## What this exercise asks
[1] In one to three sentences, explain why Honda's U.S. market share dropped in 2011, according to the Honda article.
[2] Please reproduce a passage of the Honda article word for word, beginning at the words "Feb. 3 (Bloomberg)" and stopping after "first NSX supercar.".
--- start of Text ---
Feb. 3 (Bloomberg) -- Honda Motor Co., coming off its worst year in the U.S., has produced two offbeat Super Bowl ads with stars Matthew Broderick and Jerry Seinfeld to revive interest in its brands.
Honda will air the two 60-second spots during Feb. 5’s Super Bowl after sitting out last year’s game. A commercial promoting its CR-V crossover has actor Broderick behaving like his character in 1986’s “Ferris Bueller’s Day Off.” An Acura ad has car collectors Seinfeld and “Tonight Show” host Jay Leno competing for the first NSX supercar.
Honda is counting on the ad campaign to help it wage a comeback in the U.S. market, where its share fell to 9 percent in 2011 from 10.6 percent the year before due to natural disasters in Asia as well as critical reviews for its Civic compact. The carmaker is looking to replenished dealer supplies and revamped models such as the CR-V and mid-size Accord to fuel a 27 percent U.S. sales increase in 2012.
“What we wanted to do with these Super Bowl spots is announce Honda and Acura are open for business,” Mike Accavitti, Honda’s vice president of U.S. marketing, said in an interview.
Market share gains by Hyundai Motor Co., Volkswagen AG and Ford Motor Co., which have improved their compact and mid-size cars mean Honda can’t coast on its reputation, said Brad Adgate, head of research at New York-based Horizon Media Inc.
“When you think of Honda, you still think of well-built cars, but brands like Hyundai seem to have promoted themselves much more heavily,” Adgate said. “It’s not that Honda has to reinvent the brand image, but they need to take a page from Hyundai and some others and ramp it up a little.”
Recent marketing efforts by Honda have been “unimaginative and forgettable,” said Jim Hall, principal of 2953 Analytics Inc., an auto consultant in Birmingham, Michigan.
U.S. sales success for Honda’s Accord and Civic models stretching back to the 1980s meant the Tokyo-based company didn’t have to work hard to promote its products, Hall said. “They got by selling on word of mouth.”
Improvement in the quality, designs and technology of competitors’ vehicles have eliminated Honda’s advantages, Hall said.
--- end of Text ---
--- start of Supplied records ---
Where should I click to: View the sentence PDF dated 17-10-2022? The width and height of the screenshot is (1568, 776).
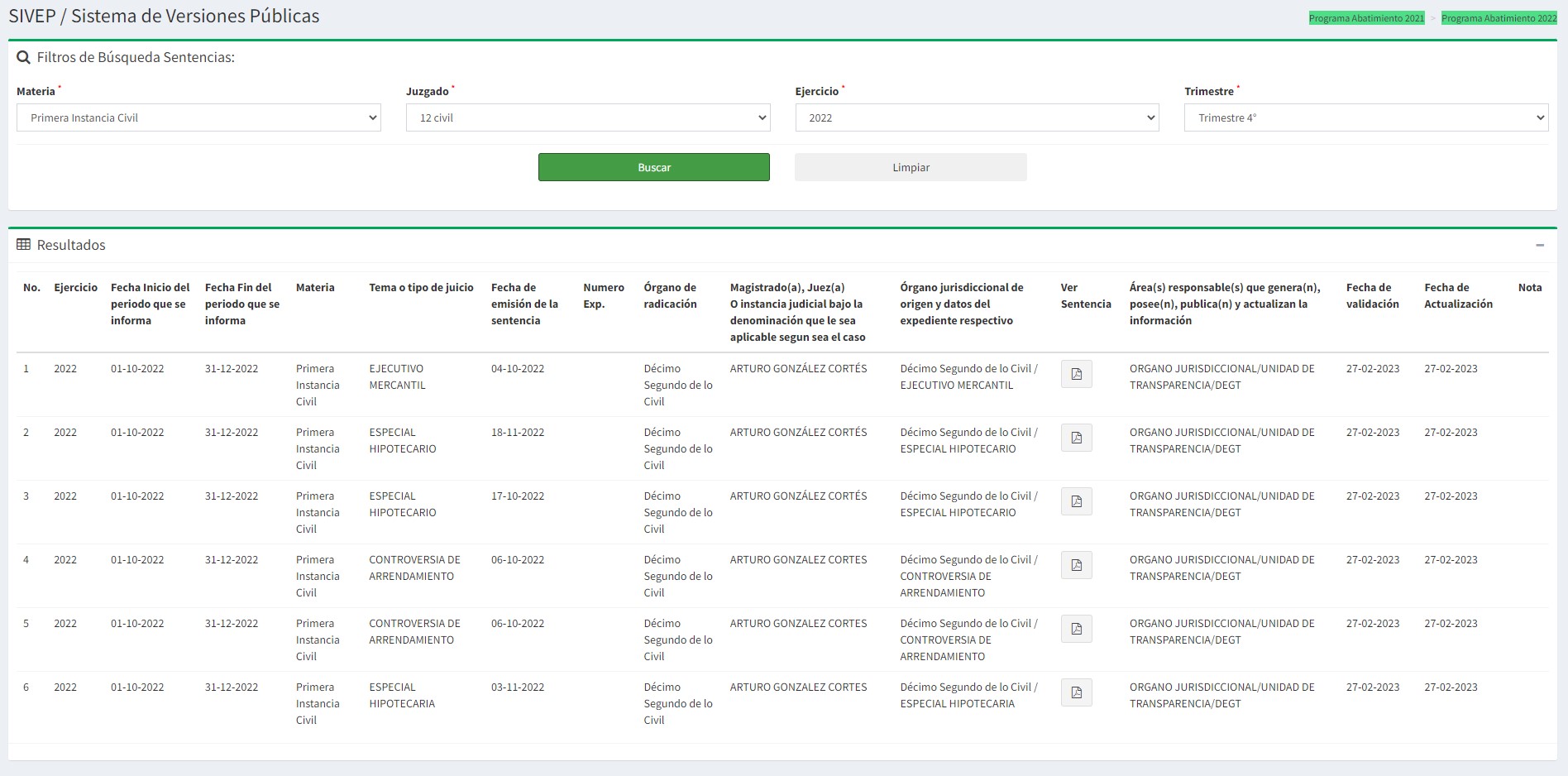tap(1076, 501)
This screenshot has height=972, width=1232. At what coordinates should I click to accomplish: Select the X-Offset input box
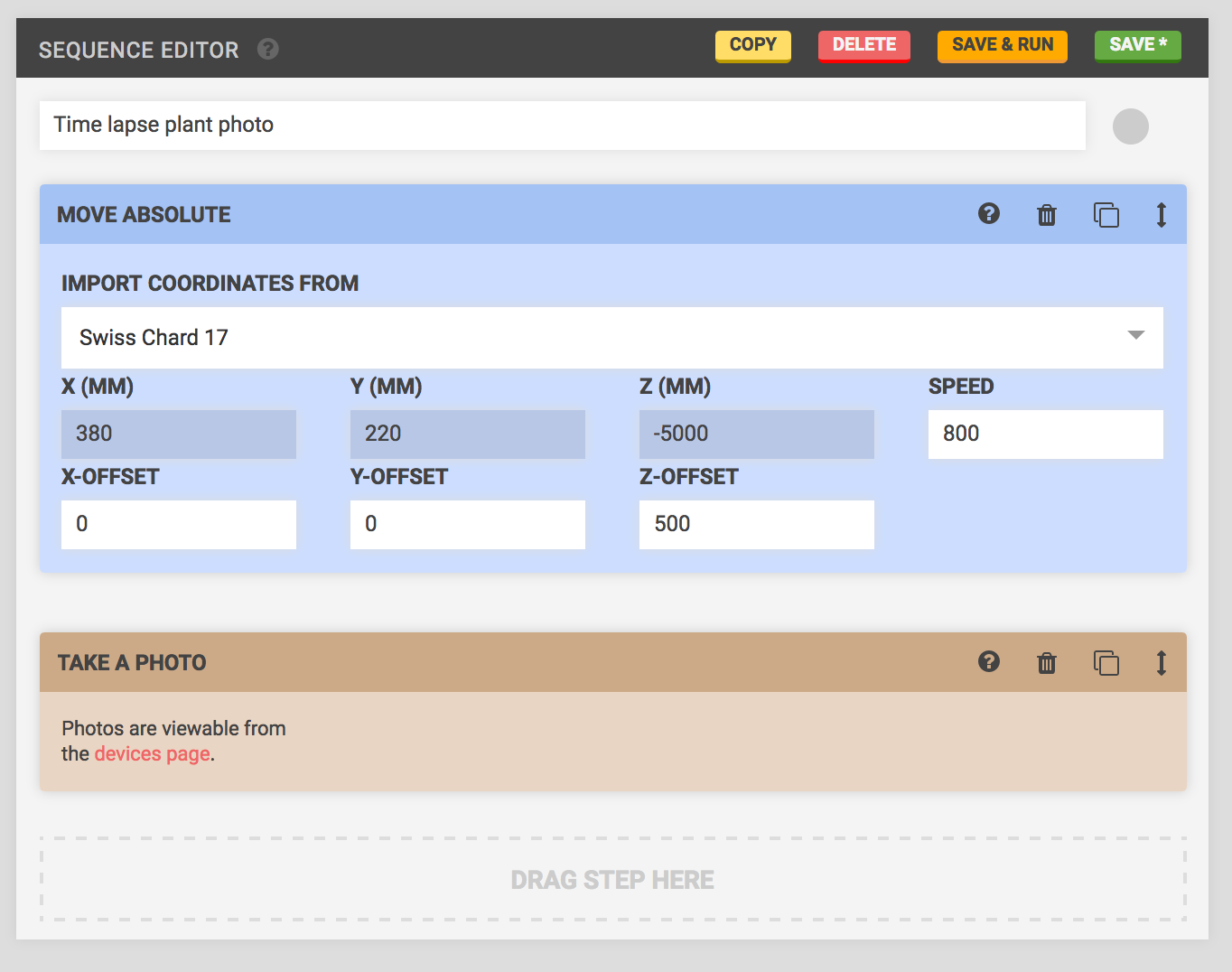[178, 524]
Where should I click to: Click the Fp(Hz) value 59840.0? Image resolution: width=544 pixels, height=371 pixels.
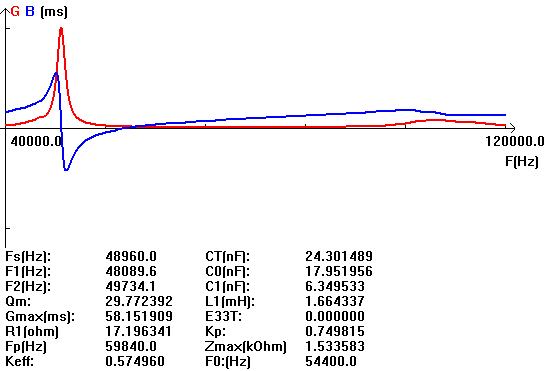click(x=131, y=346)
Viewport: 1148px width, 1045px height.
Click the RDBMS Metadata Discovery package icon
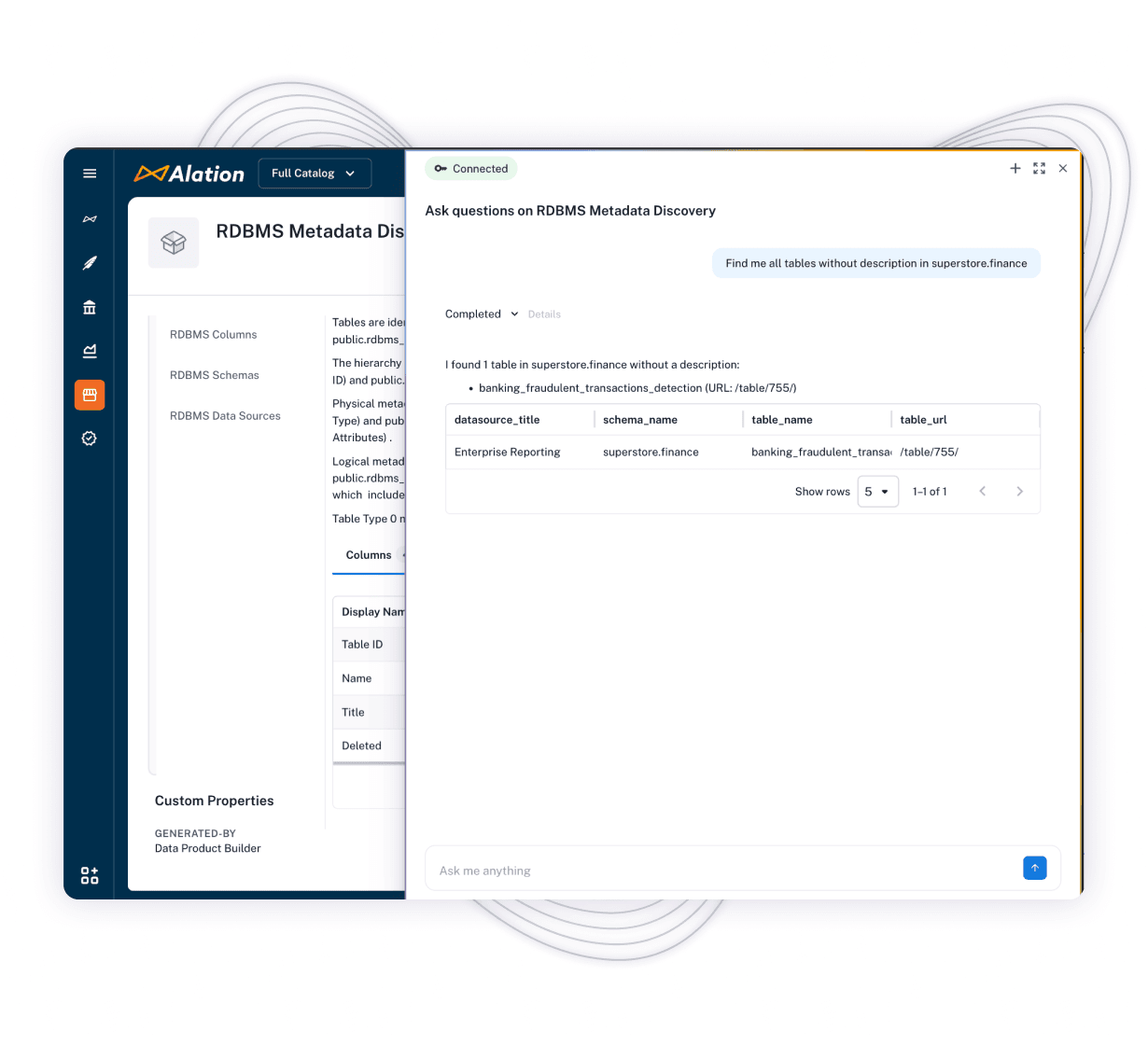174,243
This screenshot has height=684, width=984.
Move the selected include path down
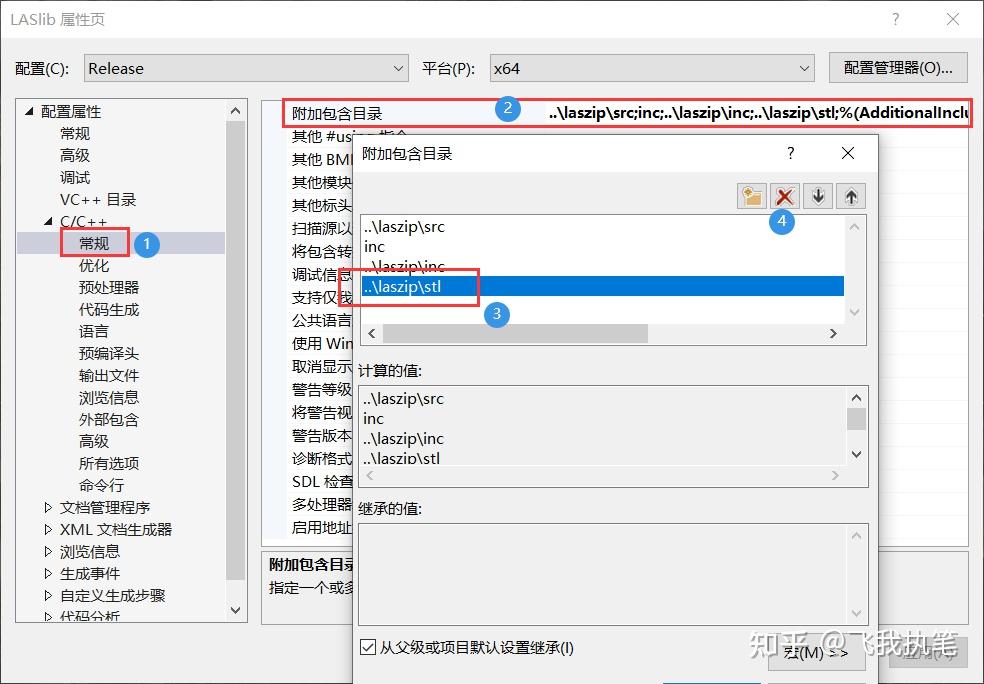[817, 196]
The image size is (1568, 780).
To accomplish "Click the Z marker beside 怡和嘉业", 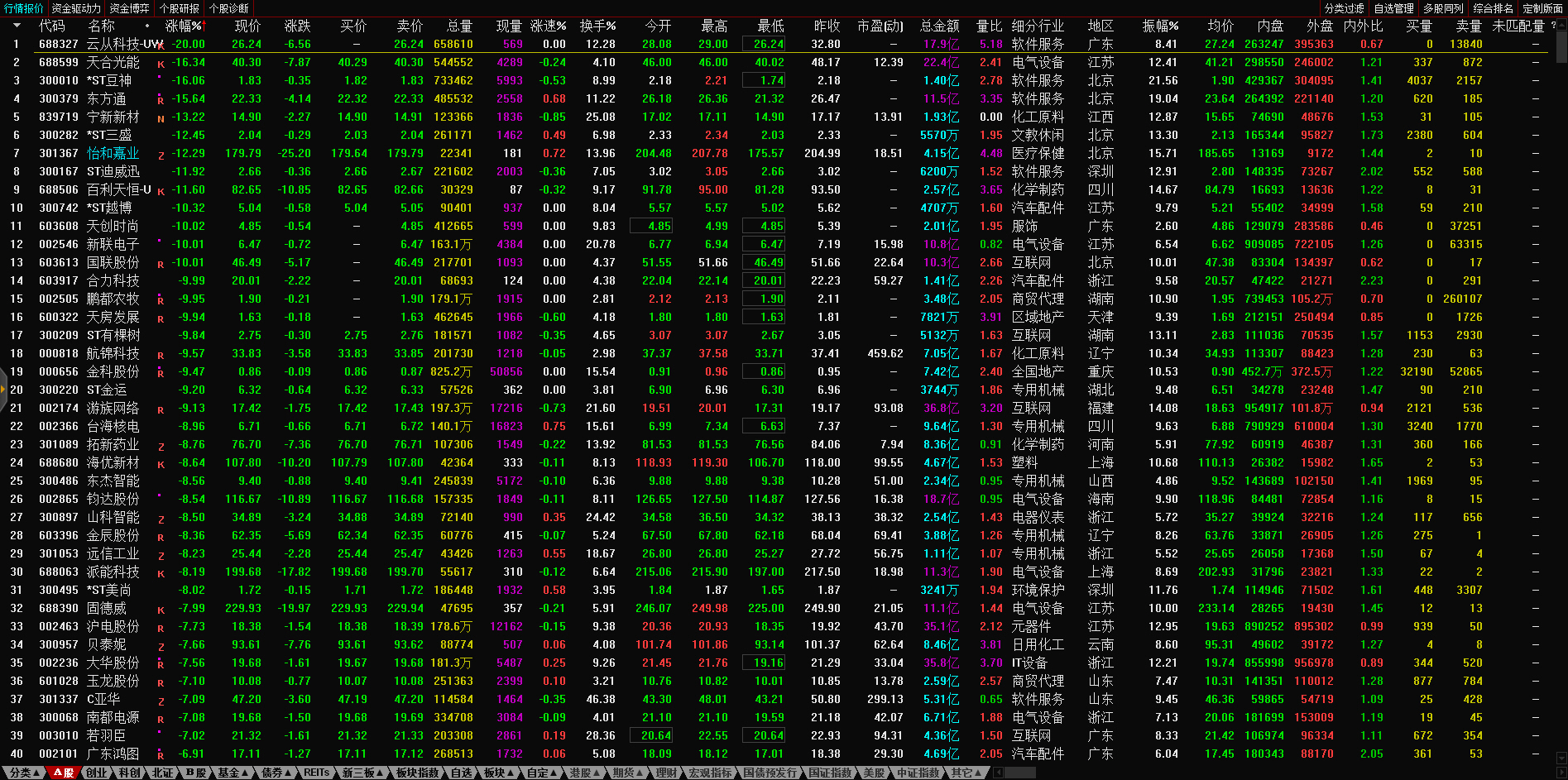I will [x=161, y=155].
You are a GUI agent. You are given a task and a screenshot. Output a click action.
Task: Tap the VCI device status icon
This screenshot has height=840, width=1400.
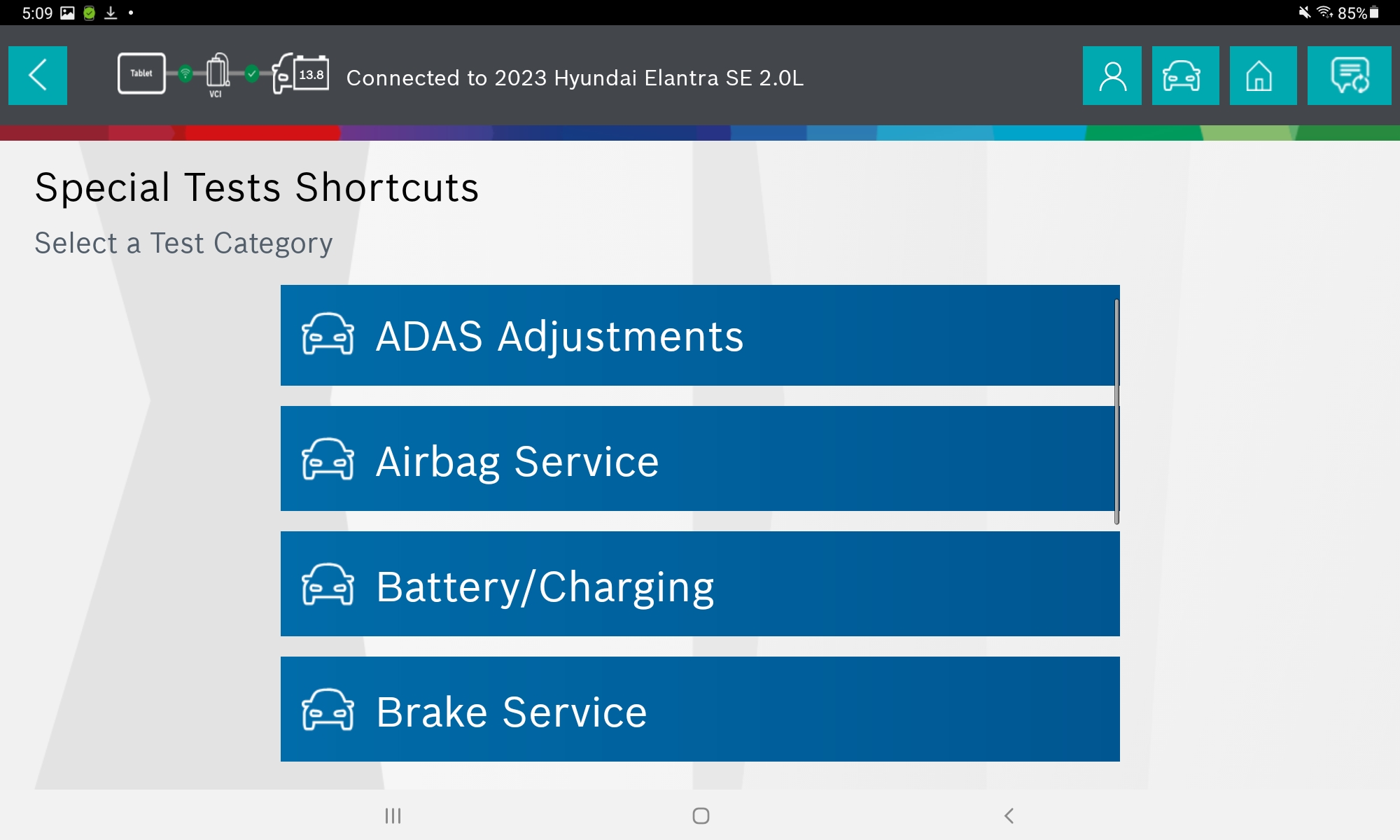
--- end of Supplied records ---
## Solutions to the tasks
[1] Honda's U.S. share fell to 9 percent in 2011 from 10.6 percent the year before because of natural disasters in Asia and critical reviews of its Civic compact.

[2]
Feb. 3 (Bloomberg) -- Honda Motor Co., coming off its worst year in the U.S., has produced two offbeat Super Bowl ads with stars Matthew Broderick and Jerry Seinfeld to revive interest in its brands.
Honda will air the two 60-second spots during Feb. 5’s Super Bowl after sitting out last year’s game. A commercial promoting its CR-V crossover has actor Broderick behaving like his character in 1986’s “Ferris Bueller’s Day Off.” An Acura ad has car collectors Seinfeld and “Tonight Show” host Jay Leno competing for the first NSX supercar.